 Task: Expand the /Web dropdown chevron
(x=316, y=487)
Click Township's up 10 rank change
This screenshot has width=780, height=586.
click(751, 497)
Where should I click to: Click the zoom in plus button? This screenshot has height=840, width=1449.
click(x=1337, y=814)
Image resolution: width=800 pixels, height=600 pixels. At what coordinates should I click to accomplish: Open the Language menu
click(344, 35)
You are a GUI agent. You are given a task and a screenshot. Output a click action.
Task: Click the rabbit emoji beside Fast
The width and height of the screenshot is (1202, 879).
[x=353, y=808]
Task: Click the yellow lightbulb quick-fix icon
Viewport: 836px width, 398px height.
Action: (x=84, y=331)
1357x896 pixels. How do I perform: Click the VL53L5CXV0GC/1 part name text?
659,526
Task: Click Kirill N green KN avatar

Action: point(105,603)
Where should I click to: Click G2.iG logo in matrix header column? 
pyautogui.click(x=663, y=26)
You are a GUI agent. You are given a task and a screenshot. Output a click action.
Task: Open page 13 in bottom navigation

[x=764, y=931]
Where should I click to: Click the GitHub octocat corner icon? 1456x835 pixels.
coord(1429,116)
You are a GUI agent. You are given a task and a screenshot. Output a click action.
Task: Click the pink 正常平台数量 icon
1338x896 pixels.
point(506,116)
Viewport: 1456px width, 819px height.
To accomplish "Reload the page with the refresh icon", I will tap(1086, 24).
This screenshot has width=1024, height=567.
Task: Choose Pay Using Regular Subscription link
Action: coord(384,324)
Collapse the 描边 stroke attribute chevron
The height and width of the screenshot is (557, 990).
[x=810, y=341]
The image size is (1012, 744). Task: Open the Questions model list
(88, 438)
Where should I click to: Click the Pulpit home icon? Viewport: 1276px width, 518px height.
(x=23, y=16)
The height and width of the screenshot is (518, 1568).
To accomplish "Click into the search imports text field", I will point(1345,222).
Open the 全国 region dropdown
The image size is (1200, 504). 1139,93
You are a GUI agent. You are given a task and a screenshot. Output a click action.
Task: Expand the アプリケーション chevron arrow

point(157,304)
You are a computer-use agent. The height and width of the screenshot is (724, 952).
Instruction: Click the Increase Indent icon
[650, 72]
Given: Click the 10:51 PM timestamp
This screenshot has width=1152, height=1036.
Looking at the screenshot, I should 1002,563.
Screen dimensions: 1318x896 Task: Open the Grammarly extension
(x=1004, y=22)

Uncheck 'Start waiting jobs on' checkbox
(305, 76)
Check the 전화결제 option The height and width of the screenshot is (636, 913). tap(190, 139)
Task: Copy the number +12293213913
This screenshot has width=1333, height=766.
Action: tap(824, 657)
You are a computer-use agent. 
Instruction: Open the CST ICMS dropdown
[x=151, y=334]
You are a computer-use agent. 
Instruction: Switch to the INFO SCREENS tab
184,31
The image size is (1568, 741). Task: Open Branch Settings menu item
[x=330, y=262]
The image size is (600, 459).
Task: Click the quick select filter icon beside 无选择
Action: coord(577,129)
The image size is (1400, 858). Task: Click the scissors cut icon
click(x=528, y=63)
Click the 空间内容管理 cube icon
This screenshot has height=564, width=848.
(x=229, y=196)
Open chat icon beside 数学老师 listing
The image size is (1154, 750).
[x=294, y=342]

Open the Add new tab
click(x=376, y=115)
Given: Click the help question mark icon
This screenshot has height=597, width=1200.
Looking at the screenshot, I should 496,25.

> [WRITTEN INSTRUCTION]
Turn the entries above, from the start up to and including the line with "click(x=1337, y=814)", into a JSON list of strings with one string per line. Leave out any blank lines.

> [SOLVED EXERCISE]
[
  " Task: Expand the /Web dropdown chevron",
  "(x=316, y=487)",
  "Click Township's up 10 rank change",
  "This screenshot has width=780, height=586.",
  "click(751, 497)",
  "Where should I click to: Click the zoom in plus button? This screenshot has height=840, width=1449.",
  "click(x=1337, y=814)"
]